The records follow. Copy each one exactly.

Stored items
▼

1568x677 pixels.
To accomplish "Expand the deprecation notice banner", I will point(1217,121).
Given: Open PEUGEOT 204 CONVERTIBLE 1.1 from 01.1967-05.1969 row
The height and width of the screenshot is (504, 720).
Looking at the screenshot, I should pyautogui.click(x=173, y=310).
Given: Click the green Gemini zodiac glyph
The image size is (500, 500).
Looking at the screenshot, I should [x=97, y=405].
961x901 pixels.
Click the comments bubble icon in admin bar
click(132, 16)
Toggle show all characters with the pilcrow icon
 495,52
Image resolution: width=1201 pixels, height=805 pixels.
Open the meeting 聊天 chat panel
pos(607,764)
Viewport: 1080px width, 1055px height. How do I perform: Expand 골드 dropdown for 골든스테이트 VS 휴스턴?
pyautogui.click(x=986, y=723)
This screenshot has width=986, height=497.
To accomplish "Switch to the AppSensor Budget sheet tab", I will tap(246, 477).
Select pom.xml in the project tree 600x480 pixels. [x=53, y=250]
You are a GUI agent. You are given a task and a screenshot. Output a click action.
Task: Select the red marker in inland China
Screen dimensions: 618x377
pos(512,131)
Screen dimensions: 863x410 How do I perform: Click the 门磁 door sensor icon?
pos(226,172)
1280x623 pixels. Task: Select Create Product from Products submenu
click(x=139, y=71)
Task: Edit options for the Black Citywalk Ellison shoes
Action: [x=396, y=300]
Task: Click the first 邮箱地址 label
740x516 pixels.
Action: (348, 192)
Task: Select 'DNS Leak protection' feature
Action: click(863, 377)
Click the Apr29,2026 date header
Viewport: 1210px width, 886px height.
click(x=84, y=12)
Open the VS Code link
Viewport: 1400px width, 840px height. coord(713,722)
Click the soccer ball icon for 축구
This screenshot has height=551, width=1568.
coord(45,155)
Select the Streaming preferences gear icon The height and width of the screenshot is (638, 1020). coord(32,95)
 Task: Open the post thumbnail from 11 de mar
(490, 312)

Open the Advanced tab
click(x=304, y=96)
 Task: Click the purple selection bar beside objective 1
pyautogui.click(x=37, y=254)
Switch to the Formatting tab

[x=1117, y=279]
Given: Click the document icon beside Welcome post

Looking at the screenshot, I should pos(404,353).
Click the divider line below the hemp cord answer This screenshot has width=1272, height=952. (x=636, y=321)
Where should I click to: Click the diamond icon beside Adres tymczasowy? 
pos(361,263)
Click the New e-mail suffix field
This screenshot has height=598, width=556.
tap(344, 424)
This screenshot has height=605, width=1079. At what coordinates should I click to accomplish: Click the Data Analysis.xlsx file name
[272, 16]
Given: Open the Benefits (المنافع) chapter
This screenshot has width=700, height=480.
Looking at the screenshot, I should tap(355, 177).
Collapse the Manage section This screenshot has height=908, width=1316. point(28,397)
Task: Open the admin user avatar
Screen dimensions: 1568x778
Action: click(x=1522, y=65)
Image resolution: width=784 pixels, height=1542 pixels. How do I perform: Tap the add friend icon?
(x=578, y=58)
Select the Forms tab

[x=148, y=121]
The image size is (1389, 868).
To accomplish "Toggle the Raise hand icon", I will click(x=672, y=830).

▲

### ANSWER TO THIS EXERCISE:
1568x677 pixels.
To accomplish "Expand the deprecation notice banner", I will point(1217,121).
Given: Open PEUGEOT 204 CONVERTIBLE 1.1 from 01.1967-05.1969 row
The height and width of the screenshot is (504, 720).
Looking at the screenshot, I should pyautogui.click(x=173, y=310).
Given: Click the green Gemini zodiac glyph
The image size is (500, 500).
Looking at the screenshot, I should [x=97, y=405].
961x901 pixels.
Click the comments bubble icon in admin bar
click(132, 16)
Toggle show all characters with the pilcrow icon
 495,52
Image resolution: width=1201 pixels, height=805 pixels.
Open the meeting 聊天 chat panel
pos(607,764)
Viewport: 1080px width, 1055px height. How do I perform: Expand 골드 dropdown for 골든스테이트 VS 휴스턴?
pyautogui.click(x=986, y=723)
This screenshot has width=986, height=497.
To accomplish "Switch to the AppSensor Budget sheet tab", I will tap(246, 477).
Select pom.xml in the project tree 600x480 pixels. [x=53, y=250]
You are a GUI agent. You are given a task and a screenshot. Output a click action.
Task: Select the red marker in inland China
Screen dimensions: 618x377
pos(512,131)
Screen dimensions: 863x410 How do I perform: Click the 门磁 door sensor icon?
pos(226,172)
1280x623 pixels. Task: Select Create Product from Products submenu
click(x=139, y=71)
Task: Edit options for the Black Citywalk Ellison shoes
Action: [x=396, y=300]
Task: Click the first 邮箱地址 label
740x516 pixels.
Action: (348, 192)
Task: Select 'DNS Leak protection' feature
Action: click(863, 377)
Click the Apr29,2026 date header
Viewport: 1210px width, 886px height.
click(x=84, y=12)
Open the VS Code link
Viewport: 1400px width, 840px height. coord(713,722)
Click the soccer ball icon for 축구
This screenshot has height=551, width=1568.
coord(45,155)
Select the Streaming preferences gear icon The height and width of the screenshot is (638, 1020). coord(32,95)
 Task: Open the post thumbnail from 11 de mar
(490, 312)

Open the Advanced tab
click(x=304, y=96)
 Task: Click the purple selection bar beside objective 1
pyautogui.click(x=37, y=254)
Switch to the Formatting tab

[x=1117, y=279]
Given: Click the document icon beside Welcome post

Looking at the screenshot, I should pos(404,353).
Click the divider line below the hemp cord answer This screenshot has width=1272, height=952. (x=636, y=321)
Where should I click to: Click the diamond icon beside Adres tymczasowy? 
pos(361,263)
Click the New e-mail suffix field
This screenshot has height=598, width=556.
tap(344, 424)
This screenshot has height=605, width=1079. At what coordinates should I click to accomplish: Click the Data Analysis.xlsx file name
[272, 16]
Given: Open the Benefits (المنافع) chapter
This screenshot has width=700, height=480.
Looking at the screenshot, I should tap(355, 177).
Collapse the Manage section This screenshot has height=908, width=1316. point(28,397)
Task: Open the admin user avatar
Screen dimensions: 1568x778
Action: click(x=1522, y=65)
Image resolution: width=784 pixels, height=1542 pixels. How do I perform: Tap the add friend icon?
(x=578, y=58)
Select the Forms tab

[x=148, y=121]
The image size is (1389, 868).
To accomplish "Toggle the Raise hand icon", I will click(x=672, y=830).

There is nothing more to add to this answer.